Scope 3 emissions are significant because they tend to account for the majority of a company’s emissions. Fortunately, a Boston Consulting Group (BCG) report on carbon emission calculations found that companies are improving their ability both to measure and mitigate scope 3 emissions. It is not difficult to imagine why AI would be most impactful in measuring Scope 3 emissions, given the substantial amount of data required to accurately track emissions generated in the supply chain. The same study by BCG found that companies using automated digital solutions to measure emissions are 2.5 times more likely to measure emissions comprehensively.

Companies such as SINAI Technologies have thus far utilized AI to gain a better understanding of calculating carbon emissions from energy-intensive industries. During a conversation with Maria Carolina Fujihara, Founder and President at SINAI Technologies, she outlined both the benefits and complexities of calculating carbon emissions in sectors such as steel, manufacturing, and oil and gas. These industries possess significant physical assets, which makes the calculation of emissions a complex process. However, SINAI has trained its algorithm to read uploaded datasets and organize system information. Along with reliable calculations, this creates a system that enables SINAI to provide recommendations to clients that are more likely to be approved.
One of the key requirements for tracking both carbon emissions and green offsets is their reliability. In conversation with James Allan, Senior Director at Quinbrook Infrastructure Partners, Allan explained that companies need reliable data on carbon emissions to adhere to their reduction goals. As Allan explained, working with high-profile companies to achieve climate goals requires being able to track both emissions and offsets reliably. Allan explained how Quinbrook has created products capable of solving the tracing problem, demonstrating exactly where and how green electrons are entering the grid. The goal is to establish the long-term benefits of a zero-emission approach with strong validity.
From a technical standpoint, a major benefit of commercializing new computing tools is the flexibility it offers. Darayush Mistry, Head of Product at Pulsora, discussed how flexible AI tools can enable the creation of products for a rapidly evolving industry. As Mistry outlined, the sustainability landscape, including the policies and technologies, is constantly shifting. Therefore, the AI and machine learning tools used to calculate emissions must be able to adapt and improve continually. Additionally, using actual data whenever available is key to accurate accounting. While new technological tools can provide certain estimations, Mistry emphasized that accurate data is a cornerstone in reliable emissions accounting.
It is worth noting the actual emissions that result from using AI to calculate them. The International Energy Agency reports that by 2026, the combined use of AI, data centers, and cryptocurrency could account for 4% of global energy consumption.

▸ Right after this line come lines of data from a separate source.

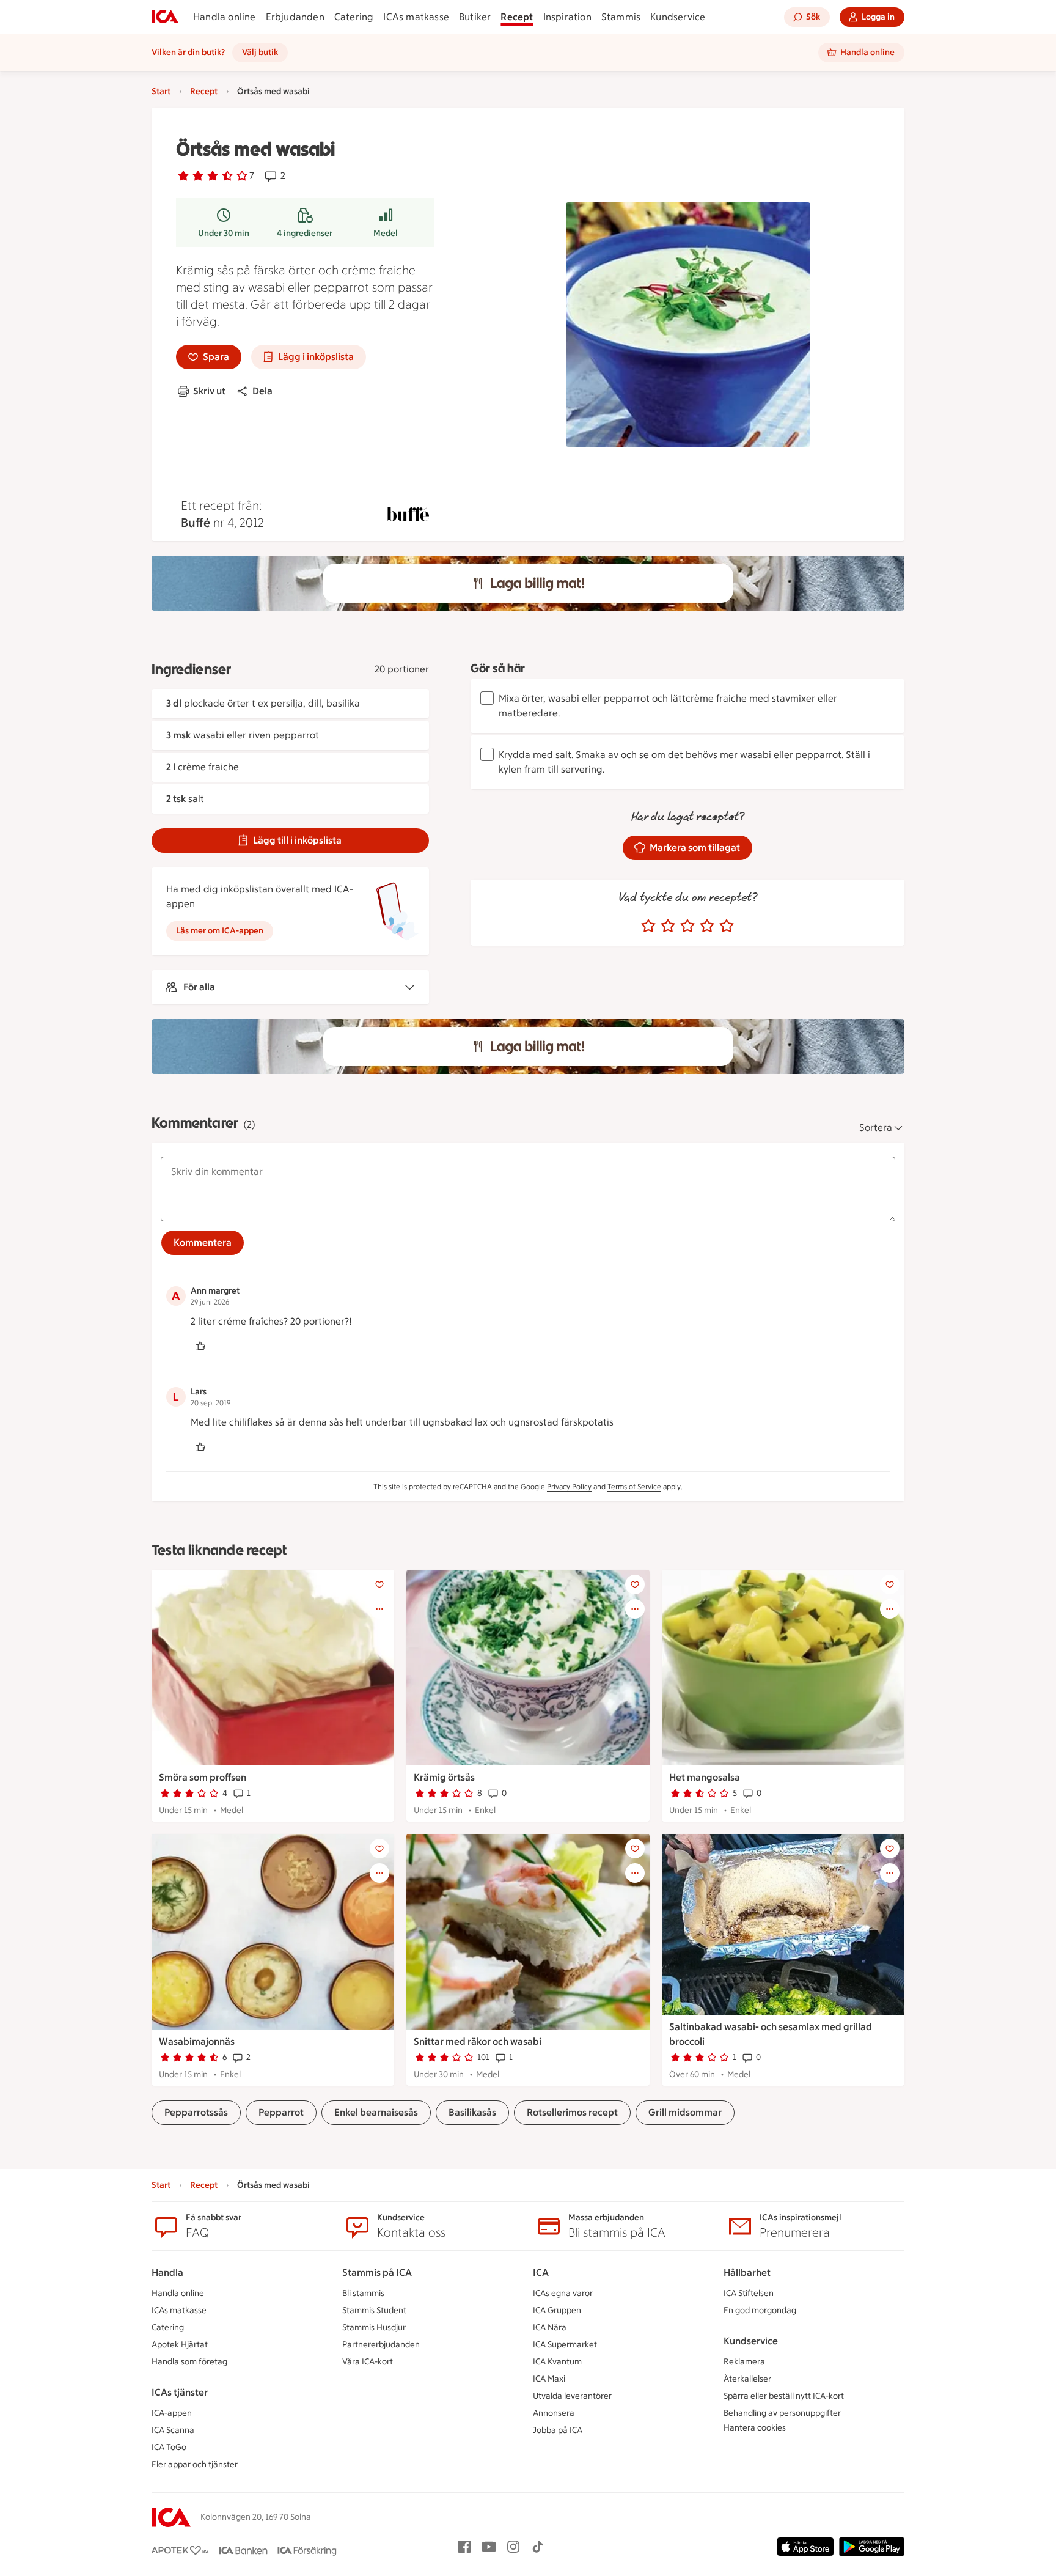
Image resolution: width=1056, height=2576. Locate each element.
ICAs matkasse (416, 17)
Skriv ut (209, 391)
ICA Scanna (173, 2430)
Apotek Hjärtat (180, 2344)
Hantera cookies (755, 2428)
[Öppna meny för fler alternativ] (379, 1609)
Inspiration (567, 17)
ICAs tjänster (180, 2392)
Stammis (620, 17)
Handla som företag (189, 2362)
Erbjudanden (295, 17)
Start (161, 91)
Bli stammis (363, 2293)
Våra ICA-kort (367, 2362)
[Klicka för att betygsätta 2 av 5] (668, 926)
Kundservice (677, 17)
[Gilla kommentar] (200, 1346)
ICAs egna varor (563, 2293)
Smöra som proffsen (202, 1777)
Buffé (195, 522)
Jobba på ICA (557, 2430)
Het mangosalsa (704, 1777)
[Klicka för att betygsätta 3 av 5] (687, 926)
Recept (517, 17)
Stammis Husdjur (374, 2327)
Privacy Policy (569, 1486)
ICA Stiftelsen (749, 2293)
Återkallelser (747, 2379)
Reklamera (744, 2362)
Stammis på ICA (377, 2272)
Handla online (224, 17)
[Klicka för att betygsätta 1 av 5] (648, 926)
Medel (385, 233)
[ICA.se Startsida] (165, 17)
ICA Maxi (549, 2379)
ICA (541, 2272)
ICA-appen (172, 2413)
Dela (262, 391)
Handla (167, 2272)
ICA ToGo (169, 2447)
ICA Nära (549, 2327)
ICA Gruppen (557, 2310)
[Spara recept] (379, 1584)
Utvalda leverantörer (572, 2396)
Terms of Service (634, 1486)
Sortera (875, 1127)
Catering (354, 17)
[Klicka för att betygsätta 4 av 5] (707, 926)
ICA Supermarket (565, 2344)
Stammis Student (374, 2310)
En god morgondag (760, 2310)
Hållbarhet (747, 2272)
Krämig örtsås (444, 1777)
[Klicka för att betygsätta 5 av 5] (726, 926)
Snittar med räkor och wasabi (477, 2041)
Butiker (475, 17)
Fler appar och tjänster (195, 2464)
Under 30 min (223, 233)
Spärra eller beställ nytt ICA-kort (784, 2396)
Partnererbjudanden (381, 2344)
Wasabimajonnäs (197, 2041)
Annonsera (553, 2413)
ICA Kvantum (557, 2362)
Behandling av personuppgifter (782, 2413)
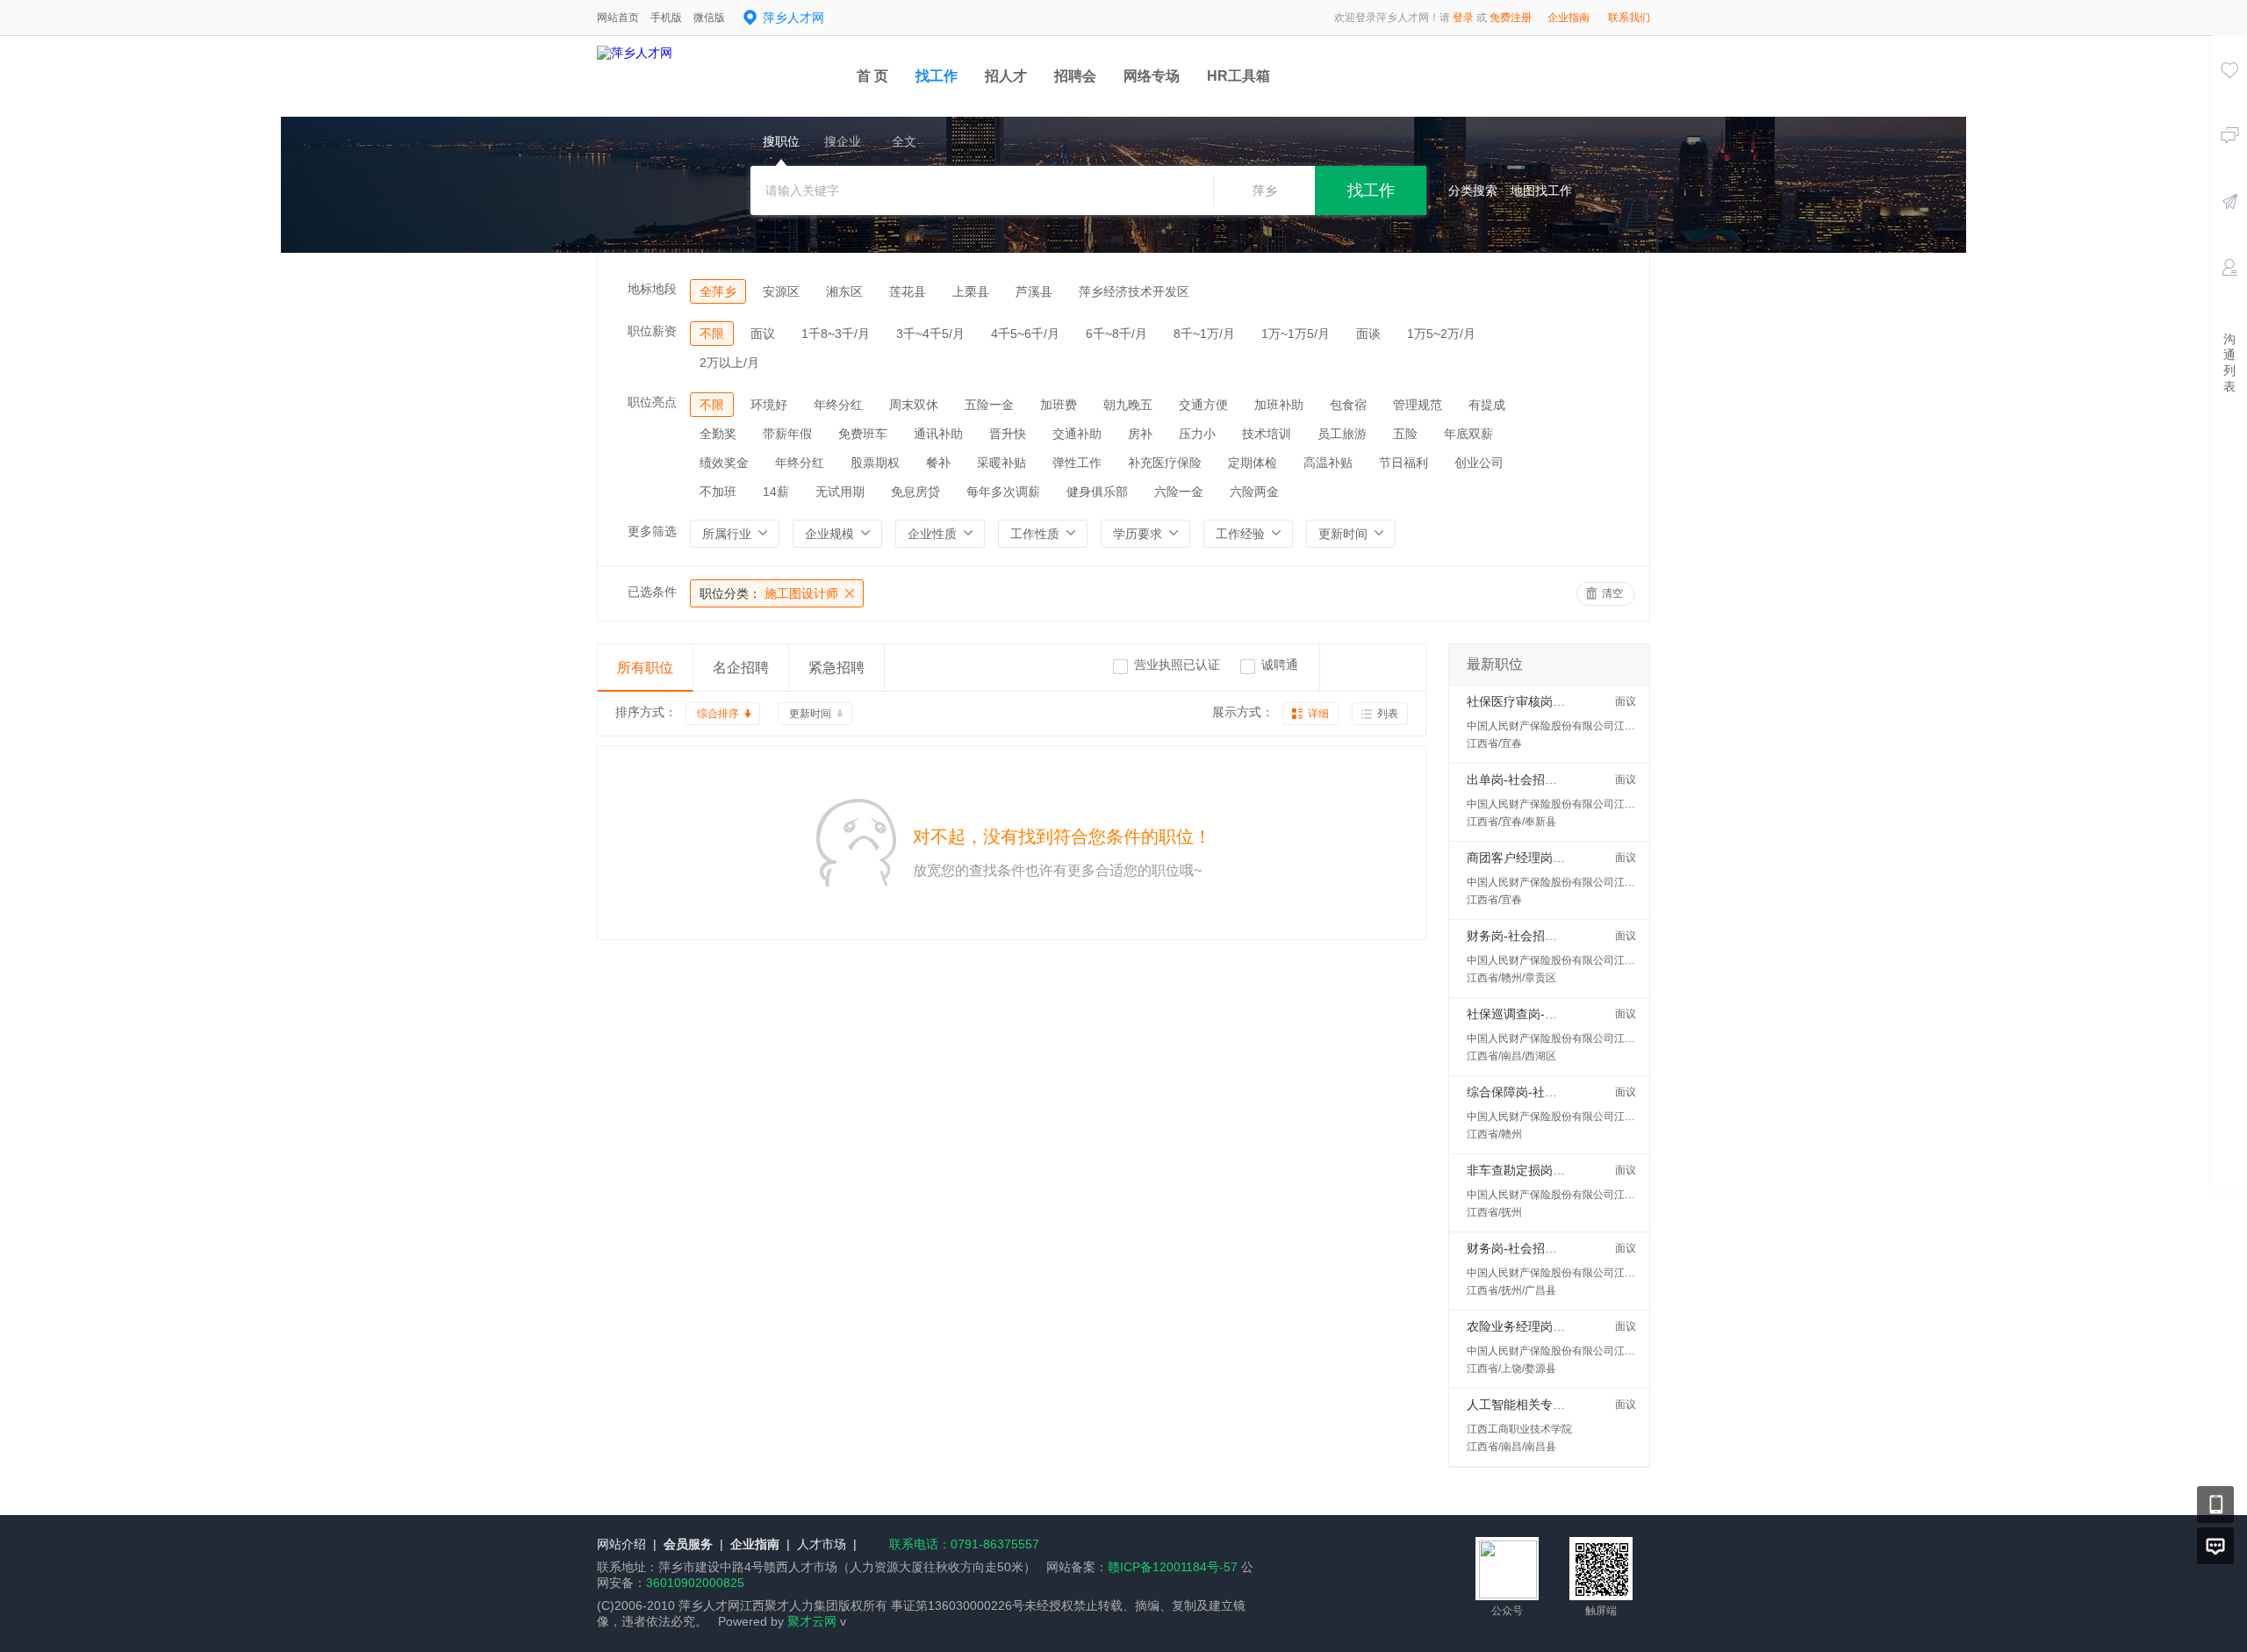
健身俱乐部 (1097, 492)
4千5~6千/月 (1025, 334)
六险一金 (1178, 492)
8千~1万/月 (1204, 334)
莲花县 (907, 291)
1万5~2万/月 (1441, 334)
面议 (762, 334)
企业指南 (1568, 17)
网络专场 (1152, 75)
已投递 (2229, 226)
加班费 (1058, 405)
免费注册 (1511, 17)
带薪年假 (787, 434)
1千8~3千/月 (835, 334)
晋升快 (1007, 434)
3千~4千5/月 (930, 334)
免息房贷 (915, 492)
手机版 (666, 17)
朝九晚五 (1127, 405)
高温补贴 (1328, 463)
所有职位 (645, 667)
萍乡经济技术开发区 (1134, 291)
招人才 (1006, 75)
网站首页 (618, 17)
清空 (1612, 593)
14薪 (776, 492)
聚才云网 (811, 1621)
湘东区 (844, 291)
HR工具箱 (1238, 75)
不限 (712, 334)
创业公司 (1479, 463)
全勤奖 (718, 434)
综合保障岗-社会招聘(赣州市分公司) (1565, 1092)
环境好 (768, 405)
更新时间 (810, 713)
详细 (1318, 713)
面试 (2229, 292)
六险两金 (1254, 492)
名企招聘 (741, 667)
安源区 (781, 291)
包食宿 (1348, 405)
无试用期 (840, 492)
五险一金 (989, 405)
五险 (1405, 434)
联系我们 (1629, 17)
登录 (1463, 17)
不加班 (718, 492)
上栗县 (970, 291)
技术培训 (1266, 434)
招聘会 (1075, 75)
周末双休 (913, 405)
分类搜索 (1472, 190)
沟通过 (2229, 160)
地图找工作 (1541, 190)
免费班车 (862, 434)
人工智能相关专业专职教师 (1540, 1404)
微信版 (709, 17)
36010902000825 (695, 1583)
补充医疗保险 (1165, 463)
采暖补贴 (1001, 463)
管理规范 (1417, 405)
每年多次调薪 (1003, 492)
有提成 (1486, 405)
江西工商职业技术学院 (1519, 1429)
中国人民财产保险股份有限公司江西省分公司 (1572, 726)
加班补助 (1278, 405)
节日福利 (1403, 463)
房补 (1140, 434)
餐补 (938, 463)
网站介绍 (621, 1544)
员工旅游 (1342, 434)
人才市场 (821, 1544)
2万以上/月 (729, 363)
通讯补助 (938, 434)
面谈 (1368, 334)
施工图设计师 (769, 593)
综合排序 (718, 713)
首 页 (872, 75)
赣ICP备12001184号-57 (1173, 1567)
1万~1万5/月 (1295, 334)
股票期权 (875, 463)
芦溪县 (1034, 291)
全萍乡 (718, 291)
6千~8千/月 (1116, 334)
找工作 (936, 75)
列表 (1387, 713)
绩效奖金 (724, 463)
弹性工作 (1077, 463)
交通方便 (1203, 405)
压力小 (1197, 434)
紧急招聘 (836, 667)
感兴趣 (2229, 95)
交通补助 (1077, 434)
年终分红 (838, 405)
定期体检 (1252, 463)
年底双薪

Utilizing renewable sources to power data centers, optimizing energy usage within the center, and purchasing offsets are crucial for any company that intends to use large amounts of computing power.

Whether in conversation with Fujihara, Allan, or Mistry, the conversation turned to the importance of demonstrating value. All three explained that companies that make a commitment to decarbonization need not see it as a cost, but rather as an opportunity. By addressing carbon emissions and reductions now, industries ranging from steel to technology will be better positioned for the future.